- **INSTRUCTIONS TO FOLLOW**
Copy each line of the records that includes "will".

- **THE DATA**
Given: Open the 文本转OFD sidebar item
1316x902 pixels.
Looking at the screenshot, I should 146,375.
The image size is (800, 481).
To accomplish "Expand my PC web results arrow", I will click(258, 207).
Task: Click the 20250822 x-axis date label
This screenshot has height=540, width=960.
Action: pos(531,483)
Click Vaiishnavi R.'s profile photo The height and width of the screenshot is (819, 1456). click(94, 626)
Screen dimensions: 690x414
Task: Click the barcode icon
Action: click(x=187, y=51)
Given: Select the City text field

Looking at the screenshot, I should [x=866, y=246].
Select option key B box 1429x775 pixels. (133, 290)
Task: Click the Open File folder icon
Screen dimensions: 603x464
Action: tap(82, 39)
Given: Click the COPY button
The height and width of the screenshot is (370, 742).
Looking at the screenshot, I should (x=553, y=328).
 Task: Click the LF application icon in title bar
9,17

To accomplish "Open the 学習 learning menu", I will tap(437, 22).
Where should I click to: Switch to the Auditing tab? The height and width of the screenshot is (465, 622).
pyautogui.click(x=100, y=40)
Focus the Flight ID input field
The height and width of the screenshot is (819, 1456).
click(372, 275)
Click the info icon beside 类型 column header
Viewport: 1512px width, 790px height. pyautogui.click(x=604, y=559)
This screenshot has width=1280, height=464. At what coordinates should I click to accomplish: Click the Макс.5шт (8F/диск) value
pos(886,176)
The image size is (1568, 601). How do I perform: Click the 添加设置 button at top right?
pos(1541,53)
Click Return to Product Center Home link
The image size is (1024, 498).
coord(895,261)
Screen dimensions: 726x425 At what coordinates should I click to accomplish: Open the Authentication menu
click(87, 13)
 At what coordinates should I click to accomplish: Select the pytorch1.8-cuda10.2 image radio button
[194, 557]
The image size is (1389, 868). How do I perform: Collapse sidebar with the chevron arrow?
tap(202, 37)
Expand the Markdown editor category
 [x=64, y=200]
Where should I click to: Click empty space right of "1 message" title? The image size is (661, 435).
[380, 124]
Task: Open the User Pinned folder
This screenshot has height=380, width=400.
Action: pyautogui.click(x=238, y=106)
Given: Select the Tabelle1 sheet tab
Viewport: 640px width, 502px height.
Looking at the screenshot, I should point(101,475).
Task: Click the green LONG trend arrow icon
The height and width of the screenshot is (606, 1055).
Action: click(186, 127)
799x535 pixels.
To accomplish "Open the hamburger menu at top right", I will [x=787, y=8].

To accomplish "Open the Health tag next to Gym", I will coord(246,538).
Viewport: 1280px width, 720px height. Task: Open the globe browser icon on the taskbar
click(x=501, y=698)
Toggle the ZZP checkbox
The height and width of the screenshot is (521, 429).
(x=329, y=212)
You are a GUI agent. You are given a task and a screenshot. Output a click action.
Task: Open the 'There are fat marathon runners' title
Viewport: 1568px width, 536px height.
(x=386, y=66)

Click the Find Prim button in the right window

- **RESPONSE**
To accomplish "Expand my PC web results arrow", I will click(258, 207).
To accomplish "Open the 学習 learning menu", I will tap(437, 22).
To accomplish "Open the hamburger menu at top right", I will [x=787, y=8].
To accomplish "Open the Health tag next to Gym", I will coord(246,538).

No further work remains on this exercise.